7 Indicators Your Marriage is Vulnerable to Divorce

Are you wondering if your marriage is vulnerable to divorce?

As a marriage and family therapist, I’ve had the privilege to work with many couples. Over time, specific patterns emerge. One is that most come in seeking help for their relationship in the fourth quarter, or late in the game. This means that their marriage has had problems for a while, maybe even years. Overlooking red flags, they’ve waited until they are in a real crisis. At this point, one partner may have one foot out the door of the marriage, and the other is feeling desperate to save it.

It is often at this point when hope in the marriage dies.

Why do couples wait so long to seek help?

When couples get caught up in the busyness of their family life, they often focus on other things and avoid their problems altogether.

Sometimes, couples just don’t want to deal with their concerns. Their issues may feel too big, painful, or unmanageable. Confronting them might be forcing them to make a particular decision they’re not ready to make.

Other times, I think they hope the problem will go away or get better over time.

It often comes down to a real crisis in their marriage, like the discovery of an addiction to pornography, gambling or a substance, or an errant text on their partner’s cell phone revealing infidelity. At this point, one or both partners are either feeling betrayed, hopeless or have given up.

7 Indicators Your Marriage is Vulnerable to Divorce:

1. Loss of Connection

Are you feeling disconnected from your partner?

Connection is a basic human need. We are hardwired to find it. When there’s a lack of communication, emotional safety, intimacy, and closeness in a marriage, a feeling of disconnection can ensue. Feeling emotionally cut off causes distress and pain. Over time, a longing to look outside the marriage is a natural result of this primary human need to feel love and belonging.

2. Lack of Sex and Physical Affection

Are you having little to no sex? Do you rarely hug, hold hands or express affection?

In the book, “His Needs, Her Needs: Building an Affair-proof Marriage,” author Willard F. Harley writes that a man’s number one need is sexual fulfillment. Without it, he may feel cheated and betrayed by his wife. Likewise, for a woman, her number one need is physical affection. Interestingly, sex and physical affection can become part of a power struggle between the couple, with one holding back from the other, neither one getting their needs met.

Harley writes, “When it comes to sex and affection, you can’t have one without the other.”

3. Unresolved Conflict

Are you sweeping your problems under the rug?
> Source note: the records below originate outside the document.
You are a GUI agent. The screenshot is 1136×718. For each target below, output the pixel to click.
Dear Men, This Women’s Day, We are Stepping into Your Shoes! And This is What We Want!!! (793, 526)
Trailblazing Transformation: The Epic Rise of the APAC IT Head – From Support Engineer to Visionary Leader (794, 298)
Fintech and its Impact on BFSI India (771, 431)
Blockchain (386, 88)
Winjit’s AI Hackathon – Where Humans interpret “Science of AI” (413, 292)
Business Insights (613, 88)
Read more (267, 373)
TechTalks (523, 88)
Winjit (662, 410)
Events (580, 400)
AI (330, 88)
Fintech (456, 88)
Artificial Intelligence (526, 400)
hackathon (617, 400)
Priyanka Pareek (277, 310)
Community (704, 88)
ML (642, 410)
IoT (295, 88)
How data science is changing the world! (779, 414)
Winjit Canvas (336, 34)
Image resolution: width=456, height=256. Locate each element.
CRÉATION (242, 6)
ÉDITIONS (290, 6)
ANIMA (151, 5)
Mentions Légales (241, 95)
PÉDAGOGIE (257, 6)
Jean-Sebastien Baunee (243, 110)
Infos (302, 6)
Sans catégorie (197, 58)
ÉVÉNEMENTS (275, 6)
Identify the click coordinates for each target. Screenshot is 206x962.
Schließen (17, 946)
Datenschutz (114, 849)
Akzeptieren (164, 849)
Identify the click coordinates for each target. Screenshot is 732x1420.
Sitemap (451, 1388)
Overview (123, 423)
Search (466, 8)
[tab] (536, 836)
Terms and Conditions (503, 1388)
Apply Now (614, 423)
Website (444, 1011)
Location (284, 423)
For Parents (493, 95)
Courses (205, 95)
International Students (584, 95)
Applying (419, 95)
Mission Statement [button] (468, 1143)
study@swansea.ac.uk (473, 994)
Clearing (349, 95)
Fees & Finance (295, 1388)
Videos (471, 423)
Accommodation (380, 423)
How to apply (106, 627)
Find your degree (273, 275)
When disagreements turn into unresolved conflicts, resentment builds. If this pattern continues, and both partners feel unheard, hope in the marriage is lost. When you believe that things will never change, the marriage becomes vulnerable to divorce.

4. Lack of Appreciation

Do you take each other for granted?

Feeling that you and your contributions to the relationship are taken for granted is frustrating and can lead to a lot of resentment.

5. Addiction

Have your partner’s behaviors changed? Have the drinking and arguing increased? Are secrets and dishonesty playing a role?

A marriage has trouble surviving when one or both partners suffer from addiction. Whether it be to pornography, gambling, alcohol or drugs, the result is the same. Chronic, untreated addiction and the effect is has on a relationship is a big indicator that your marriage is vulnerable to divorce.

6. Depression

Are you or your partner feeling sad, negative and unmotivated? Are you isolating yourself and absorbed in your own thoughts?

If one partner is struggling with untreated depression, a spouse can feel alone, isolated, and hopeless that things will ever change or improve. A depressed spouse may be consumed by their own emotional pain and lose sight of the effect it’s having on their marriage. Until it’s too late.

7. Loss of Respect

Are you losing all positive regard toward your spouse?

Contempt and a loss of respect for your partner can be the death knell to a marriage. A loss of respect can be a sudden or a gradual feeling, fueled by repeatedly feeling dismissed, unappreciated, or being the recipient of a partner’s misplaced anger. Transgressions or betrayals in the marriage, lies, and secrets, and disrespectful treatment can all contribute to one or both partners losing respect for one another.

Don’t wait. Seek help.

If you’re seeing indicators that your marriage is vulnerable to divorce, don’t wait. Seek help from a therapist who specializes in couples therapy.

The earlier you take action, the easier it will be to repair.

Knowing the signs that your marriage may be vulnerable to divorce is powerful information to help you keep and sustain a healthy marriage that lasts. Especially, early in the game!